Sanftes Einschwingen
Lionel Sow hat beim vorweihnachtliche Konzert im Neumarkter Reitstadel den Balthasar-Neumann-Chor und das Orchester geleitet.Das »Konzertfreunde«-übliche »Ausverkauft« war nicht nur der luxuriösen Besetzung zu verdanken, sondern auch dem ungewohnten Programmkonzept. Das verzichtet neun Tage vor Heiligabend auf alle Tannengrün-Deko, die Krippen im Reitstadel waren schon abgeräumt, die Bescherung konzentrierte sich auf das Glück des Wiederhörens mit dem Balthasar-Neumann-Chor und -Orchester und mit einem unerwarteten Beginn: ganz sanft erklang Hugo Distlers »Wachet auf«: zumal mit den Frauenstimmen wie ein Einschwingen in die Heilige Nacht, in eine Klangwelt wie von Olivier Messiaen.
Diese Einstimmung war auch der Beginn der Begegnung mit Lionel Sow, der sich in Zukunft die Planung und Arbeit des Chors, abgekürzt bnco, teilen wird – mit dem auch in Neumarkt unvergessenen Thomas Hengelbrock. Sow ist gut beschäftigt mit den Chören des Orchestre der Paris, in Lyon, Breslau und bei Radio France, ist Gründer von Kammer- und Kinderchören – ein handfester Mann mit viel Temperament, Überblick und Stilsicherheit. Und als Franzose sicher ohne jeden Vorbehalt, das »Weihnachtsoratorium« von J. S. Bach mit Distlers Sanftheit zu beginnen und mit den Pauken und Trompeten der Kantate I »Jauchzet, frohlocket« zu warten.
Die hat ihren Ursprung als Glückwunschkantate zum Geburtstag der sächsischen Kurfürstin und polnischen Königin Maria Augusta: Vier Teile davon wurden in das Weihnachtsoratorium im Parodieverfahren übernommen – nicht die einzigen. Von dem haben viele Hörer wohl ihr Idealbild mit in den Reitstadel gebracht: Wer alt genug ist, noch das von Karl Richter aus München, von Nikolaus Harnoncourt oder Karl-Friedrich Beringer - abgesehen von all den Kantoren mit ihren begeisterungsfähigen Chören, den rumpelnden Pauken, glitzernden Trompeten und Solisten. So macht es auch der Balthasar-Neumann-Chor. Viele SängerInnen haben auf diese Weise ihre Solokarriere begonnen (etwa Dorothee Mields).
Die Neumarkter Aufführung stattete die Solisten-Liste besonders schwelgerisch aus: darunter mit dem Countertenor Terry Wey und mit einem selten so abgefeimt klingenden König Herodes wie des Bassisten Daniel Ochoa. Als Evangelist hinterließ Julian Prégardien einen besonders tiefen Eindruck schlichter, einfacher Innigkeit.

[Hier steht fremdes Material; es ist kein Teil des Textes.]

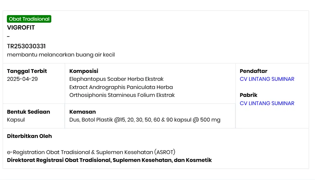315x180 pixels.
Task: Click Elephantopus Scaber Herba Ekstrak ingredient
Action: 116,79
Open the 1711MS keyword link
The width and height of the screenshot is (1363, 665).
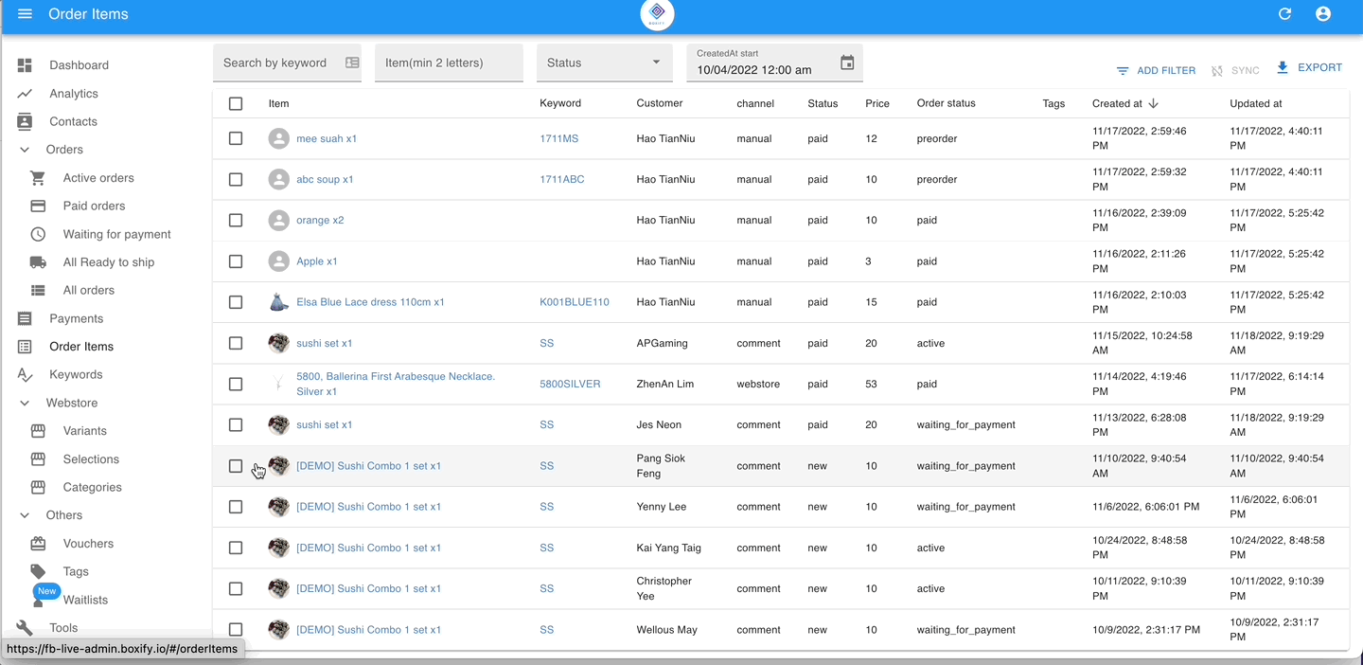point(558,138)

»Er hat eine sehr starke und glückliche Persönlichkeit, auch weil er gut damit umgehen kann, dass sein Vater bekannt ist«, sagte Christoph Prégardien als eben dieser Vater, lange Zeit einer der führenden Lied-, auch Opernsänger und Oratorien-Evangelisten (in Neumarkt auch mit einer unvergessenen »Schönen Müllerin«). Nun ist Julian selbst Vater, Professor für Liedgesang in München, Star der Festspiele von Aix-en-Provence oder Salzburg. In seiner sympathisch-ungekünstelten Art verbreitet er eine große Glaubensgewissheit, in der biblischen Geschichte eine sehr natürliche Glaubwürdigkeit in höchst verständlicher Phasierung und Artikulation – die Geschichte von Bethlehem als glaubhafte Erzählung.

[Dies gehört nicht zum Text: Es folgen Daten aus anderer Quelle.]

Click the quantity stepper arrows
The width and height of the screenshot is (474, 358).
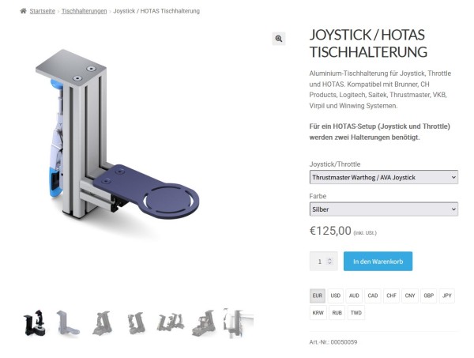(329, 261)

Und unterstützt durch eine völlig parallele Aktion von Lionel Sow: nichts, das da vokal und instrumental unerreichbar wäre an sicherer Aussprache, kraftvoller Betonung und in den Akzenten des Triumphs. Auch wenn das Ensemble nach der Pause die Kantaten V und VI anfängt und die Heilsgeschichte weitererzählt, investiert gerade der Chor viel Atem und inspirierte Präzision in den Eingangschor zu »Ehre, sei dir, Gott, gesungen«. Sow ist durchweg kein Interpret der breiten Striche, sondern gibt zuweilen einen geradezu vehementen, manchmal tänzerischen Duktus vor: mitreißend in Rezitativen und Arien, in solchen exquisiten Kombinationen wie von Oboe und Fagott.
Prégardien verströmt dazu wahrhaftige Glaubensgewissheit. Die geht problemlos einher mit »Es ist ein Ros entsprungen« in einer klangwolkenartigen Übermalung des Praetorius-Originals durch Jan Sandström und den herben Farben eines Chorals von Thomas Adès. Das alles ist eine beglückende Wiederbegegnung mit den Balthasar-Neumann-Ensembles, beim nächsten Konzertfreunde-Abend am 28. Januar wird es dagegen einen Abschied geben: von der Cappella Andrea Barca.
Dieser Artikel von Uwe Mitsching ist am 17. Dezember in den Neumarkter Nachrichten erschienen.